Rodolfo Eróstegui T.

Pobreza unidimensional o multidimensional

martes, 06 de agosto de 2019 · 00:12

La explicación de muchas cosas las tenemos a la mano, pero no nos damos cuenta. 

Hace algunos años yo realizaba en la ciudad de El Alto entrevistas a pequeños empresarios exitosos. Conversé con don René, que producía guantes de trabajo con cuero que no se podía utilizar  en otras prendas. Este señor exportaba 210 mil pares de guantes y cada par de guante le proporcionaba una utilidad neta de un dólar. Él, en la conversación, me dijo, refiriéndose a mí, “ustedes los ricos”. Una persona que ganaba 210 mil dólares al año se sentía pobre y yo, en su apreciación, era rico. Mis ingresos eran aproximadamente el 10 o 12 % respecto a lo que tenía don René. No entendía por qué él se asumía un pobre.

La respuesta a este tema estaba ahí, en su entorno, pero no me daba cuenta  porque vivía en el pasado. Veía el mundo en blanco y negro, y por ello consideraba la pobreza desde una perspectiva unidimensional y reducía todo a los ingresos de las personas. En otras palabras, el análisis partía con la relación burgués vs. proletario, lo que me conducía a pensar que lo que gana uno lo pierde otro. Por ello la pobreza era el resultado de la lucha de clases. 

Pero para tener éxito en el análisis de la pobreza, en este caso en la ciudad de El Alto, los investigadores nos tenemos que reinventar y comenzar a ver el mundo con más dimensiones. No sólo ver el ingreso, la “platita” de las familias, sino tenemos que relacionarlas con el empleo de calidad, la protección social, la salud, la educación,  desigualdad, la discriminación, el acceso a la justicia, contar con una representación política, y social auténtica,  y un largo etcétera.
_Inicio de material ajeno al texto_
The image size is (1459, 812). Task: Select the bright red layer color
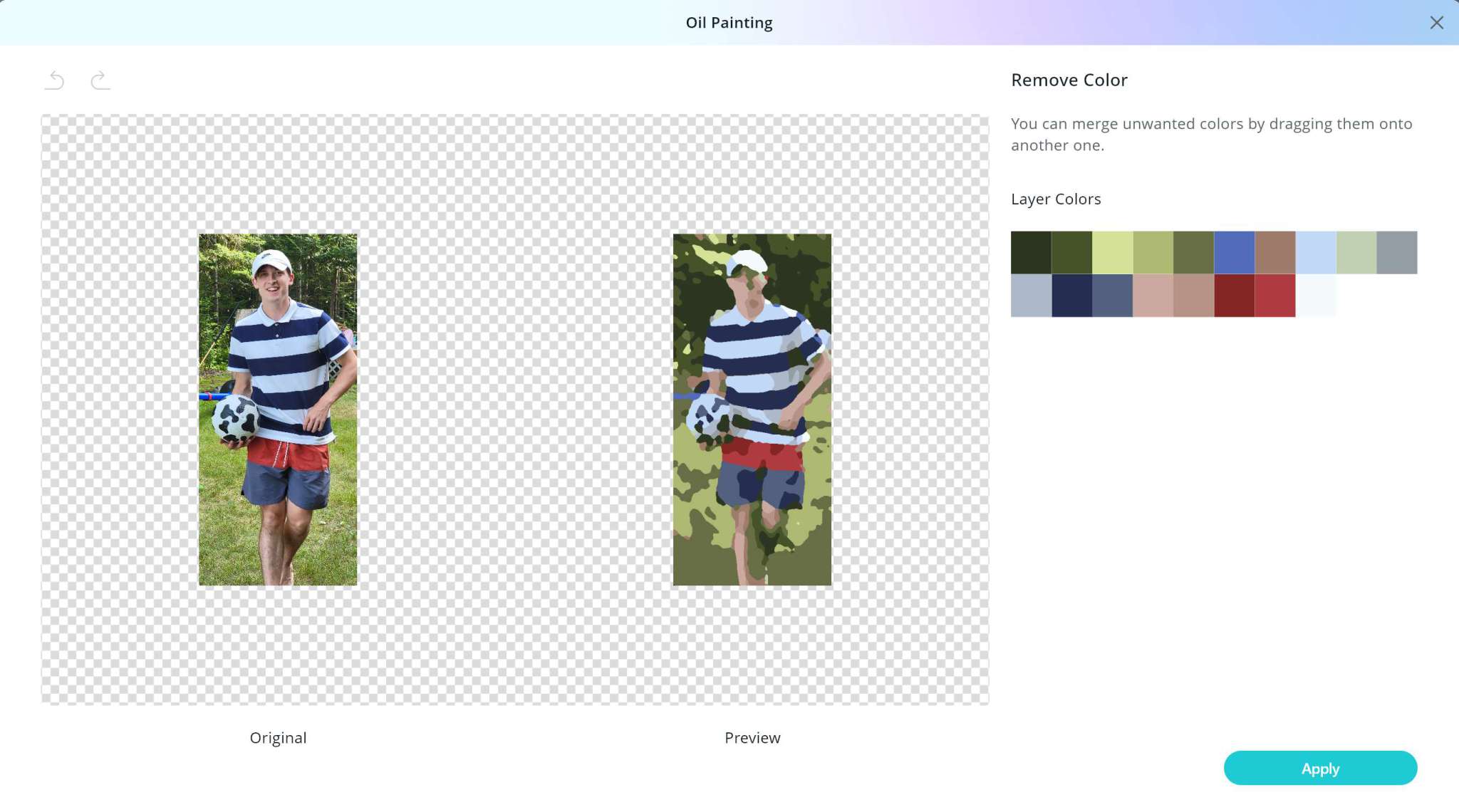point(1274,296)
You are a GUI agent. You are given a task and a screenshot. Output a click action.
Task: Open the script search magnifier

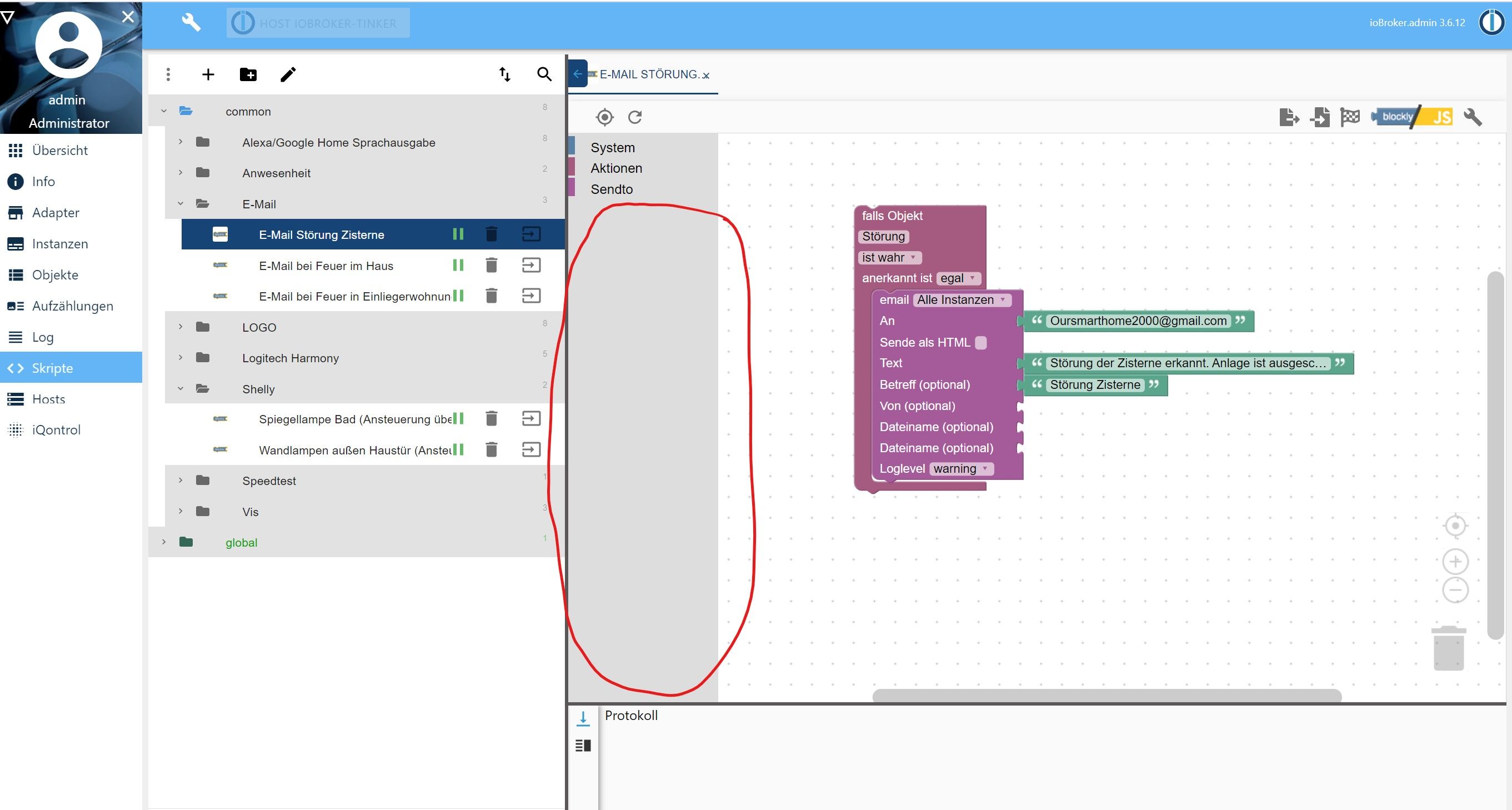click(x=544, y=74)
El Centro de Apoyo al Desarrollo Laboral y Agrario (Cedla) promovió una investigación y dos publicaciones sobre la pobreza con base en una metodología que se utiliza en algunas agencias de cooperación internacional. El abordaje metodológico de la investigación no es exclusivamente monetario, sino que el análisis tiene una perspectiva multidimensional. El Cedla, con este trabajo, se está reinventando, está dejando la visión que se tenía en el siglo pasado. Gracias a esta iniciativa ratificamos por qué  somos uno de los países más pobres de América, pues la pobreza alcanza al 61%. 

La cifra de pobreza (61%) que publica esta institución cuestionó profundamente al discurso oficialista. Por ello, el director del Instituto Nacional de Estadística afirma que el Cedla maneja erróneamente el índice de pobreza, la cifra es de 20,4%. 

El Vicepresidente del país salió a negar que la pobreza llegue a 61% e increpa a Carlos Mesa, que se comprometió a reducir la pobreza multidimensional de 61%, si es que él es elegido Presidente. Hace ese compromiso dado que en su programa, la solución 16 contempla la erradicación de la pobreza multidimensional y lucha frontal contra toda forma de discriminación.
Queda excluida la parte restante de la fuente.